Erfurt: I Medici (Leoncavallo) 6.4.2013
Ruggero Leoncavallo, der nur mit seinem Einakter Der Bajazzo Weltruhm erlangte, war ein glühender Wagner-Anhänger, und so hatte er die Idee, auch eine Tetralogie namens Crepusculum über das bedeutendste italienische Herrschergeschlecht der Medici zu schreiben. Es sollte exemplarisch historisch wie künstlerisch untermauert die Herausbildung des idealen Fürsten herausarbeiten und die italienische Renaissance in einer Art Nationalepos abbilden. Es kam aber nur eine Oper, eben die „Medici“, zustande, Leoncavallo konnte das Projekt später nicht mehr verfolgen.
Tatsächlich gelang ihm aber dieser Vierakter zu eigenem Text, der viele Wagnersche Einflüsse besonders aus dem ‚Ring‘ und aus den Meistersingern aufnahm. In einer hervorragenden Instrumentation verband er flüssige Italianità auch mit französischen Einflüssen (Leoncavallo verbrachte einen großen Teil seines Lebens in Paris).
Obwohl der Oper zu Beginn der Erfolg hold war, verschwand sie bald wieder von den Spielplänen, da sie nicht mehr dem Zeitgeist gemäß und innovativ
veristisch war, Puccini und Strauss die Vorreiter neuer musikalischer Entwicklungen wurden.

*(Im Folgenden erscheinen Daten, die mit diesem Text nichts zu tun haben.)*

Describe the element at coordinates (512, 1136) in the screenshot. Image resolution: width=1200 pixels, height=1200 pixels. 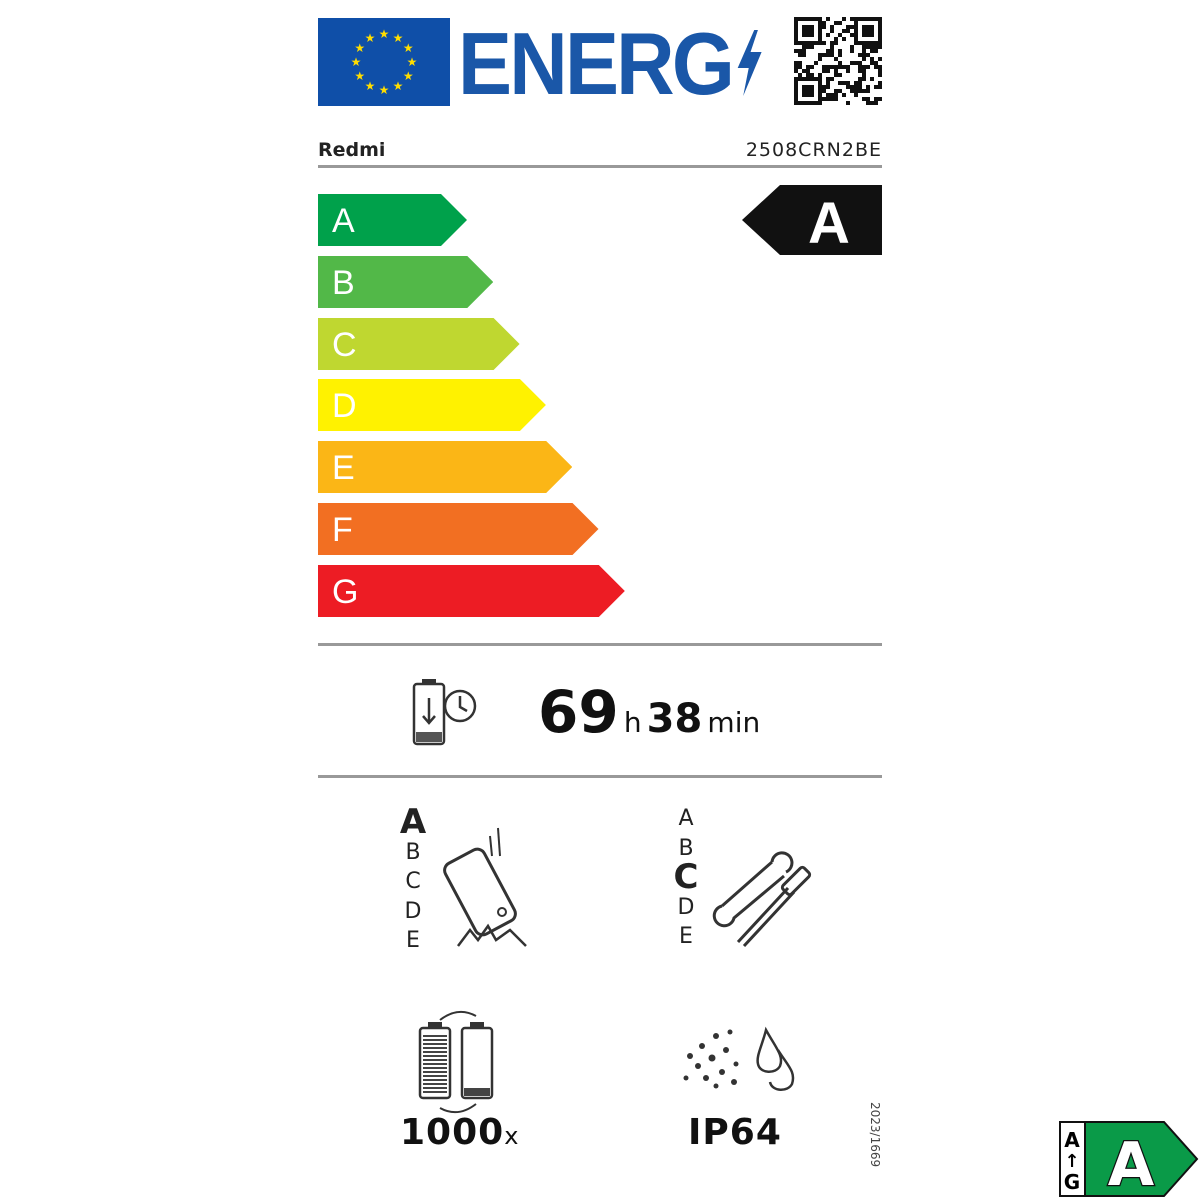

Andrerseits stellte die in Florenz spielende Oper hohe szenische Anforderungen. Sie wird von den Erfurter Philharmonikern in einer mustergültigen Aufführung so gespielt, als gehöre Wagnerspiel zu ihrem Alltag. Dazu trägt der Dirigent Emmanuel Joel-Harnak ein gut Teil bei.
Die Regie von Roman Hovenbitzer läßt sich ganz von der theatralisch-politischen Inszenierung der Familie der Medici leiten. Dabei spielt in erster Linie ihr Parteigänger und Maler Sandro Botticelli eine bemerkenswerte Rolle. Seine „Geburt der Venus aus der goldenen Muschel“ ist das hochpräsente Werk, das auch beim Frühlingsfest zu Ehren Giulianos de Medici szenisch nachgestellt und mit erotischen Tänzerinnen bestückt wird. Bei der Domszene spielt Giuliano den Jesus, der sein Kreuz trägt, bevor er von den Verschwörern ermordet wird. Die in dem hohen Fest in das mehrstöckige Domgerüst (Ausstattung Roy Spahn) eingestellten Priester und Mönche entledigen sich ihrer bunten Meßgewänder und mutieren zu rebellierendem Volk. Bemerkenswert ist der 3. Akt, wo sich in verschiedenen in den ‚Ponte Vecchio‘ gebauten Häusern ein Septett abspielt. Unten links die vier Verschwörer in einer kleinen grauen Kapelle, rechts Giuliano mit seiner neuen Liebe Fioretta, die von ihm schwanger ist, und oben in einem modernen Krankenbett die schwindsüchtige Simonetta Cattanei, sehr wahrscheinlich Vorbild für Botticelli und seine Venera. Alle ProtagonistInnen tragen schöne und von der Renaissance inspirierte Roben.
Den Poliziano/Hofdichter singt Nils Stäfe mit feinem Tenor. Die Verschwörer sind Sebastian Pilgrim, Vazgen Ghazarian, Marwan Shamiyeh und Mate Solyom Nagy, diese stellen besonders beim Septett die beachtliche männliche Komponente. Fioretta de‘ Gori wird von Stephanie Müther mit berückendem Mezzo gestaltet. Den Lorenzo Medici singt Juri Batukov mit gediegenem Baß. Sein Bruder Giuliano ist ein zu großer Emphase fähiger edler Tenor, Richard Carlucci. Die Simonetta wird mit leidenschaftlichem und apartem lyrischem Sopran von Ilia Papandreou gegeben.